The buildings in the business
district of Apalachicola is a veritable cornucopia of late-19th and early-20th century
rural architecture. The Cook Building, which today is the home of Tamara's Café,
was the former A&P Grocery Store and later a five and dime. The interior
is a fascinating mix of pressed tin ceilings painted rust red, exposed bricks,
and original wooden floors. Yet, the most famous house in town is the Raney House. Built in 1838, the home belonged to some of the most prominent families in
town, including the man who built the house, David Raney, who made his fortune
in cotton, and his son a Confederate naval hero. One of the stunning features
of the house was an original stairwell made from what the guide called Cuban
Mahogany, more commonly known as West Indian Mahogany, which only grows in Florida
and the Caribbean. The mahogany is a threatened species and is now protected
nationally and internationally. I was surprised that we were allowed to walk
on it and use the stairs to access the second floor.

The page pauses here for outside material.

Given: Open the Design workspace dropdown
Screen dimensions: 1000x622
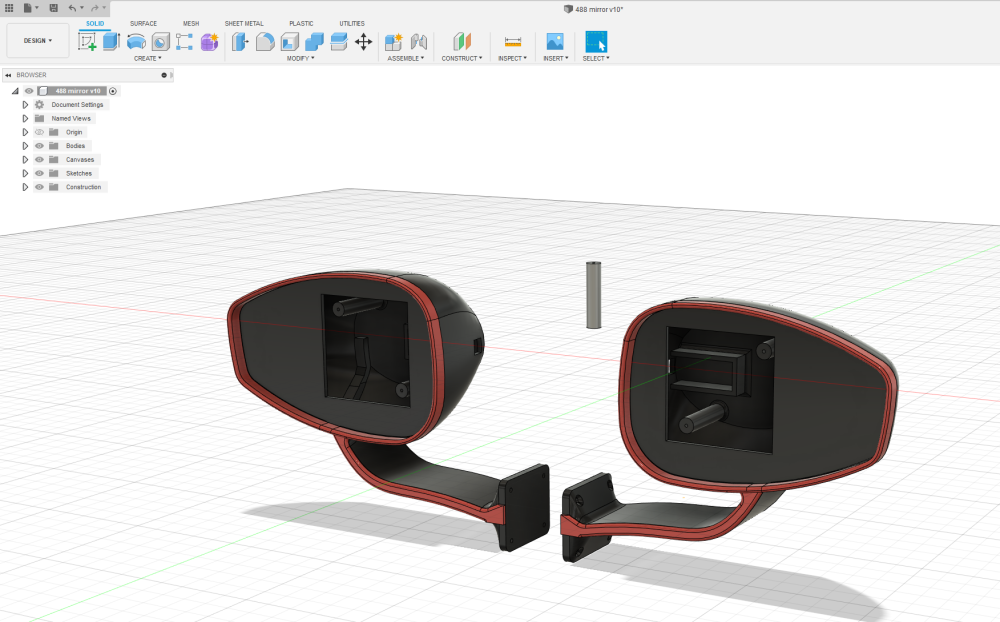Looking at the screenshot, I should pos(38,41).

Our guide through the Raney House, who had
moved to Apalachicola from Birmingham, Alabama two years earlier, was fixated
by the low crime rate in her adopted home. She told the group on the tour, who
hailed from England, Spain, South Africa and Pennsylvania, that it was the best
thing about living in the area. She went to say that the worst thing was that
there was not a lot of shopping around; as a matter of fact, the nearest
Walmart was nearly two hours away she lamented. I think she was startled when just
about everyone in the group voiced the opinion that this was a good thing.